__Assigned task__: Collect all lines containing the word "header" from the data.

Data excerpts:

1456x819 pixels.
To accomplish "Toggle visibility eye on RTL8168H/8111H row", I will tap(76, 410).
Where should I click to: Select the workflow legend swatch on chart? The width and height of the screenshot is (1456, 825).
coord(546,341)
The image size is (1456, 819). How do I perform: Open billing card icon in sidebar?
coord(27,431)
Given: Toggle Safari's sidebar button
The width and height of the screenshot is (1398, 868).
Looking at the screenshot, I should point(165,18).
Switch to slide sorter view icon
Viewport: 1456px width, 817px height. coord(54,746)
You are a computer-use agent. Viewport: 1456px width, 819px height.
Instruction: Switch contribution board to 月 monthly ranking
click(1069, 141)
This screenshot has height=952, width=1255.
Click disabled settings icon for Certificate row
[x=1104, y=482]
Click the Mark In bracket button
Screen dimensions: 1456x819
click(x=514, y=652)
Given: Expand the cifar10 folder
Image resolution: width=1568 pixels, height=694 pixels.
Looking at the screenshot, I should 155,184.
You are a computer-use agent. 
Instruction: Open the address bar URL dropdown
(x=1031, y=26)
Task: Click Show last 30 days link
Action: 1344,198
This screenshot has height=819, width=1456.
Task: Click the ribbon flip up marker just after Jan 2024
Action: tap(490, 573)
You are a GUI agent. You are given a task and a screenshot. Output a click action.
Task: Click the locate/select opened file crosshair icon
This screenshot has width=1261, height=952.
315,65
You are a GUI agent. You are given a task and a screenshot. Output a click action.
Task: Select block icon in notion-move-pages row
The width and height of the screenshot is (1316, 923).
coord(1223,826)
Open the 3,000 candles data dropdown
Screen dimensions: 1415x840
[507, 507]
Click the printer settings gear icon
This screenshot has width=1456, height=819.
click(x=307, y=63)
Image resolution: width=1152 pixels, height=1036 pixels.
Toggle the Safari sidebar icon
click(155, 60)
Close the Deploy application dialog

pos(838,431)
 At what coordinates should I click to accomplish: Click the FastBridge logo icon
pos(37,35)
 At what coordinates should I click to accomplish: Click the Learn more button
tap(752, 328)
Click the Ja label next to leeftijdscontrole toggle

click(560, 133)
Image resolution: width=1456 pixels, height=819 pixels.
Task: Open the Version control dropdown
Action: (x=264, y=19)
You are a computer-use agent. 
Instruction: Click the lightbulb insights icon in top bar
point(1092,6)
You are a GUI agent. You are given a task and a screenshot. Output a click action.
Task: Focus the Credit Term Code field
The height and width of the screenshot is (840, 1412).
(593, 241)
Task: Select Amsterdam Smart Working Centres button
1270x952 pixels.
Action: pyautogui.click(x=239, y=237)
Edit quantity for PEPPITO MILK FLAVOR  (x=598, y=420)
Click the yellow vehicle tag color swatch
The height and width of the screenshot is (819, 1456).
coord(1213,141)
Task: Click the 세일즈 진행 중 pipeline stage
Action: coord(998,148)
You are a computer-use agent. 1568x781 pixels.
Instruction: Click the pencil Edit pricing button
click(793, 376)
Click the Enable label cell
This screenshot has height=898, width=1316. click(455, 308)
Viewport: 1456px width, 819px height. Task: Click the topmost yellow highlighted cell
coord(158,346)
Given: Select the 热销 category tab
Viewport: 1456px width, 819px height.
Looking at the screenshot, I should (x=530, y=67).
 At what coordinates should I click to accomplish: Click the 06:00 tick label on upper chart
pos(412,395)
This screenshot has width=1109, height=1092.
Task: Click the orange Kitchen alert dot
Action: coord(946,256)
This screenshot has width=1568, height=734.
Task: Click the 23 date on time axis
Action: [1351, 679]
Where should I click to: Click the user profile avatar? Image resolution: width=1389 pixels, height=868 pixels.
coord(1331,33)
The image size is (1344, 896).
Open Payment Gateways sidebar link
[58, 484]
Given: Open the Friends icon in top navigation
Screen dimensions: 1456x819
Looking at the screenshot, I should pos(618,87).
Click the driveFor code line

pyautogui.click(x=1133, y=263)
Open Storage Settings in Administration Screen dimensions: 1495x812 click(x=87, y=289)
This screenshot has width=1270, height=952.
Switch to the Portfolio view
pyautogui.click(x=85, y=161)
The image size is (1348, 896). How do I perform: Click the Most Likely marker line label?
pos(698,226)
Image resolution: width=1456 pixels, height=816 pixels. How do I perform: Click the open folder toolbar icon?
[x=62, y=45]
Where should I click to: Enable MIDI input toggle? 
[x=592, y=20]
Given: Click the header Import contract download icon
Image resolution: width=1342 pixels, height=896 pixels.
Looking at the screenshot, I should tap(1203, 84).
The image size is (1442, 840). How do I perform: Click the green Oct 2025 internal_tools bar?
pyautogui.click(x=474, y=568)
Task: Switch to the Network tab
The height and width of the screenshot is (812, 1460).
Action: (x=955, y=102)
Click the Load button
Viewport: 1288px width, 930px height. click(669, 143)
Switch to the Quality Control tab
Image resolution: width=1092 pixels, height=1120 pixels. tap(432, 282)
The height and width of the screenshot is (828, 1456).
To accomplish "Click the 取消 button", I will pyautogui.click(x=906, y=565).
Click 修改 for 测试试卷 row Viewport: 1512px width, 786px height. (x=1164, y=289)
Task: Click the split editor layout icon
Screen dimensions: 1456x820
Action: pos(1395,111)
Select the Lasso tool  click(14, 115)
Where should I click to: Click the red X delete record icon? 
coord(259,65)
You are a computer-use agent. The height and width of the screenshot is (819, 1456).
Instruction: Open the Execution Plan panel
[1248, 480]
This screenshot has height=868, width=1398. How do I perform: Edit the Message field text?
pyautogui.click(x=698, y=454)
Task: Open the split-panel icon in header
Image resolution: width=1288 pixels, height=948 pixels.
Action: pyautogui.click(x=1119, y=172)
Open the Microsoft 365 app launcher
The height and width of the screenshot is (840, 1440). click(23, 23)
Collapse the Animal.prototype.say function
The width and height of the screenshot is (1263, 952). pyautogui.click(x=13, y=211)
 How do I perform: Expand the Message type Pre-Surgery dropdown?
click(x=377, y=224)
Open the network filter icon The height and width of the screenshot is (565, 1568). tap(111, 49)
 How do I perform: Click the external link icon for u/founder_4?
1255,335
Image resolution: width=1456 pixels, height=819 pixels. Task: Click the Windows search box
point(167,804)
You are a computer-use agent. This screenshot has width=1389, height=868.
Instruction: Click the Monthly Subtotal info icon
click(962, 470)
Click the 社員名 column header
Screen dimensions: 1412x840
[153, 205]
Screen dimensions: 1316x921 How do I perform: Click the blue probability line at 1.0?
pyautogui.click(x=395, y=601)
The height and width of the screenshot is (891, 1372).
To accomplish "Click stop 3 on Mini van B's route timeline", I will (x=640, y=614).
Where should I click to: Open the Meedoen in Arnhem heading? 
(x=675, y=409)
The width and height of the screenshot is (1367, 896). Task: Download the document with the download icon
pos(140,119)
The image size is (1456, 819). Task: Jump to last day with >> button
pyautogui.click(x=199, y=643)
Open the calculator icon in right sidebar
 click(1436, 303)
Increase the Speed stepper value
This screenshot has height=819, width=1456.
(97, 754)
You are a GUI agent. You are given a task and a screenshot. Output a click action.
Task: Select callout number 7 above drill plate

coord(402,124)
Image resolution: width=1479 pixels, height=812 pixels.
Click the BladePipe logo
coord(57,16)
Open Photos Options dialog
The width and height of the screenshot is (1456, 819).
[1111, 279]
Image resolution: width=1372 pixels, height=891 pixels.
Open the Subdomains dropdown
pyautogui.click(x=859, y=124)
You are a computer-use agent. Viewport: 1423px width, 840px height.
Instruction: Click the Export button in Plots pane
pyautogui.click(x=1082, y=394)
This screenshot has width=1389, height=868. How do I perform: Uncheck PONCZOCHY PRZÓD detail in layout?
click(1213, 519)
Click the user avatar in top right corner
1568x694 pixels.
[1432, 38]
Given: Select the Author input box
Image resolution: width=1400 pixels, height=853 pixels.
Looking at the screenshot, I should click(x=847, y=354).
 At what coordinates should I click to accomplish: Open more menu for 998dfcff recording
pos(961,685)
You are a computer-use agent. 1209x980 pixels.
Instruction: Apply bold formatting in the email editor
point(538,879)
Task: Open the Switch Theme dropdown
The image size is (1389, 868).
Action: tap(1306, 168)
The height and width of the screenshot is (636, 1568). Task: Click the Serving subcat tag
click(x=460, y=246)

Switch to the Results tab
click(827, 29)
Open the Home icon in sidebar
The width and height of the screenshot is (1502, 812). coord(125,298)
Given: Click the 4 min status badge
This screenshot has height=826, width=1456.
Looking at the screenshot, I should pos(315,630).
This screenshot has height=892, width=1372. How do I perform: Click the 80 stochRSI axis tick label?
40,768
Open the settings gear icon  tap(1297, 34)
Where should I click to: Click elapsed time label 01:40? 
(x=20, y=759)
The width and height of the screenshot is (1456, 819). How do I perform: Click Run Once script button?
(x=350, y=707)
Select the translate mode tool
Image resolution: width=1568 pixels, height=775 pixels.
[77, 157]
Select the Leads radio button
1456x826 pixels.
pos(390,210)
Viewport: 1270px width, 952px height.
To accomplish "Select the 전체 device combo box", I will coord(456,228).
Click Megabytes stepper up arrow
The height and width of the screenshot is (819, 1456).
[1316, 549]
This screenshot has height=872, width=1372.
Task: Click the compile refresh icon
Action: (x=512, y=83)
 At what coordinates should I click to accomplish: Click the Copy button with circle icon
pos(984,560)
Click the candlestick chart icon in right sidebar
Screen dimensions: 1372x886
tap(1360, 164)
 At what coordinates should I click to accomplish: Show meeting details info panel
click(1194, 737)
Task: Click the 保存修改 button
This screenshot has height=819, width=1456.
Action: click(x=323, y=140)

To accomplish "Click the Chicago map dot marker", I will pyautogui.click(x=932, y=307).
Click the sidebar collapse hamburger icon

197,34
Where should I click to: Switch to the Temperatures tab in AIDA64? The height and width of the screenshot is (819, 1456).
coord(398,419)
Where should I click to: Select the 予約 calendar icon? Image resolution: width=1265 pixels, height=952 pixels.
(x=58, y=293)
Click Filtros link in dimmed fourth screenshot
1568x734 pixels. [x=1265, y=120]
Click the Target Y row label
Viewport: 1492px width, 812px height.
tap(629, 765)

__Answer section__:
Given: Click the header Import contract download icon
Task: Open the split-panel icon in header
Click the 社員名 column header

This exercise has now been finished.